Боярин, человек древней закваски, вел домашнее хозяйство по заветам старца Сильвестра, написавшего в поучение своему сыну книгу «Домострой». Боярин не входил во все тонкости и полушек собственными перстами не считал, но всякий припас велел закупать в тот срок, когда он всего дешевле. Для того его погреб содержался наилучшим образом – с весны запасался на Москве-реке чистый лед, набивался в нарочно устроенные глубокие ямищи и держался там, истаивая понемногу, до самого Нового года. А как новогодье отпразднуют – сколько до той зимы с ее холодом остается? Сентябрь да октябрь, а в ноябре уже опять снег и мороз.
Надо полагать, именно под лед углубляли погреб дворовые мужики, когда напоролись на загадочный лаз.
– Ищи капустную бочку, Мироша…
– Сам ищи…
Они шарили впотьмах руками, натыкались на вещи, способные привести в трепет: на битую птицу в пере, висевшую гроздьями, на мерзлые половины свиных и коровьих туш, на высокие бочки, на углы какие-то непонятные…
Стенька вовремя услышал голоса за дверью и присел на корточки. Хорошо, успел дернуть за рукав Мирона.
Свет проник в погреб, но не в большом количестве, потому что узкий и невысокий дверной проем заслонили плечищами два мужика.
Они таращились в жутковатый полумрак, откуда веяло холодом, и ничего, кроме смутных очертаний туш и бочек, там не видели.
– Ну, не дураки ж они – в погребе прятаться! – сказал один, чей голос Стеньке вроде был знаком.
– А коли тут?
– А коли тут?… – Мужик оказался не по чину смышлен. – А припрем-ка мы дверь снаружи! Коли нигде больше не сыщутся – стало быть, и тут…

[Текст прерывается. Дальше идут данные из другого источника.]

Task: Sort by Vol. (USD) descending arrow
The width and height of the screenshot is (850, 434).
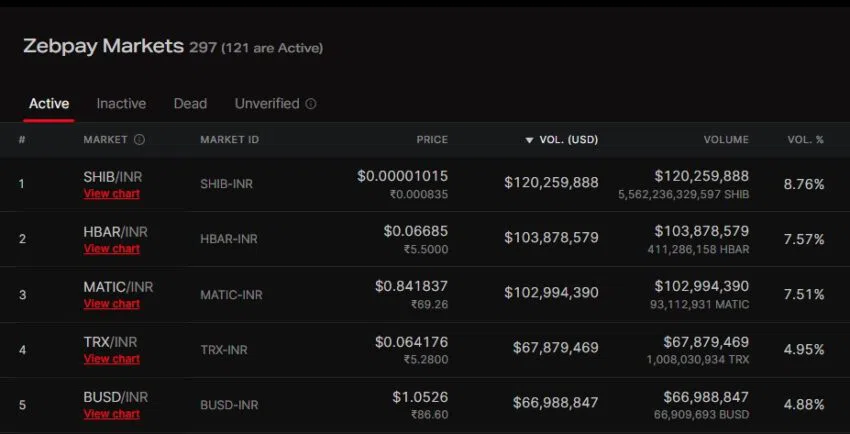Action: click(529, 140)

С тем дверь и захлопнулась.
– А все ты, блядин сын, сволочь!.. – зашипел на Стеньку Мирон. – Нора, нора… Мы бы, может, и на конюшне отсиделись!.. И на поварню проскочили!.. Все-то сейчас в сад сбежались!..

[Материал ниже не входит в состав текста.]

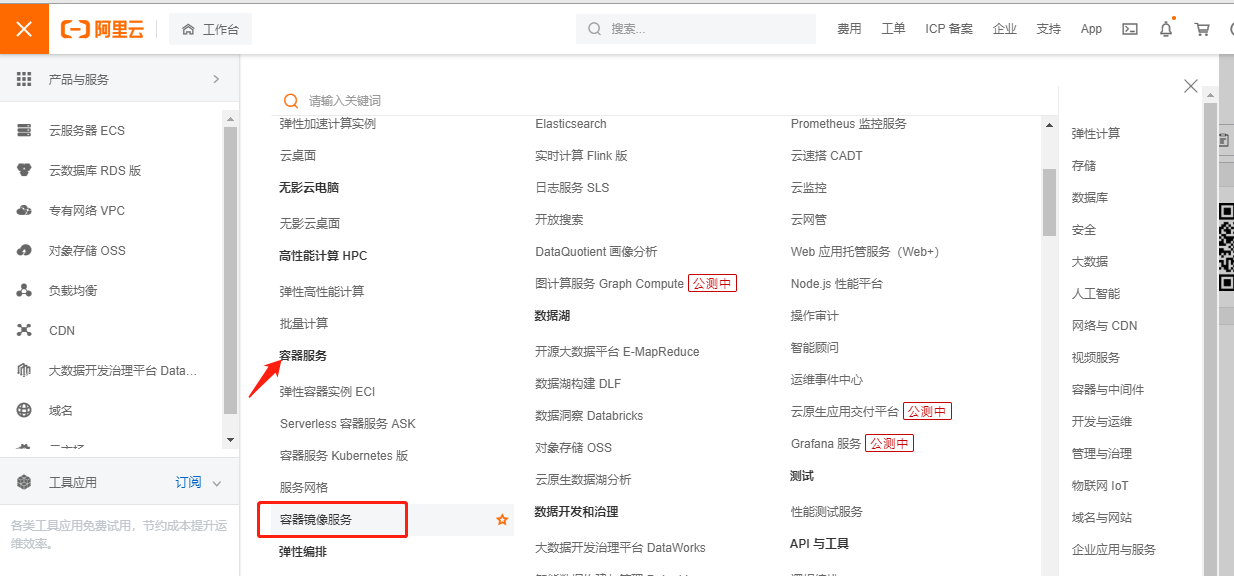Screen dimensions: 1234x576
Task: Click the 对象存储 OSS cloud icon in sidebar
Action: [25, 251]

Оба они, и Стенька, и Мирон, могли бы сейчас служить живой картинкой к древней мудрости «Русский человек задним умом крепок», кабы в погреб заглянул один из тех мастеров, что разрисовывают потешные книжки для царевен и царевичей, наполненные именно такими краткими рассуждениями.
Стенька на ругань не ответил. Они оба действительно попались. И если бы кто его спросил, как он представлял себе поиски лаза под капустной бочкой в кромешном мраке, он бы объяснить не смог.
– Ну, побьют нас! – с непонятным злорадством продолжал перепуганный Мирон. – Радуйся, коли кутние зубы уцелеют! А с передними прощайся!..
И тут Стенька промолчал.
– Что бы мне подьячему пирогом поклониться? Знал же – кто с тобой, с дураком, свяжется, тот непременно в беду влипнет! Весь приказ знает!.. Как же я оплошал-то? Пирогом бы поклонился – он бы со мной кого другого послал!..
– Не причитай, Мироша, – наконец вымолвил Стенька. – Мы мешки-то куда побросали?
– На что тебе мешки?
– Солому зажечь.
– Чем тебе солому зажечь? У тебя что, огниво припасено?
– У меня – нет, а у тебя припасено, – уверенно сообщил Стенька.
– Господи Иисусе! – Стенька не видел, как Мирон в темноте крестится, но это было единственное, чем следовало сопровождать такие слова. – Не брал я огнива!
– Ты в суму загляни, – посоветовал Стенька.
Суму Мирон с себя не снимал, с ней и спать лег, пусть дворня думает – там у богомольцев ценное имущество. И точно – в ней топорщилось что-то, оставшееся с тех дней, когда он выслеживал изготовителей воровских денег. Мирон полез туда, пошарил, отыскал засохший ломоть хлеба, отыскал деревянную обгрызенную ложку, которую с трудом опознал на ощупь, накололся на костяной гребень, в котором половины зубцов не хватало, и наконец добыл завернутые в тряпицу кремень и кресало.
– А ты почем знал?… – изумившись, спросил он.
– Да не знал я… Просто – вся надежда на это была, – признался Стенька.
Опустившись на корточки, он пошарил вокруг, добыл мешок, скрутил соломенный жгут, а Мирон уронил на него выбитые искры раз и другой, причем ветхая тряпица послужила заместо трута.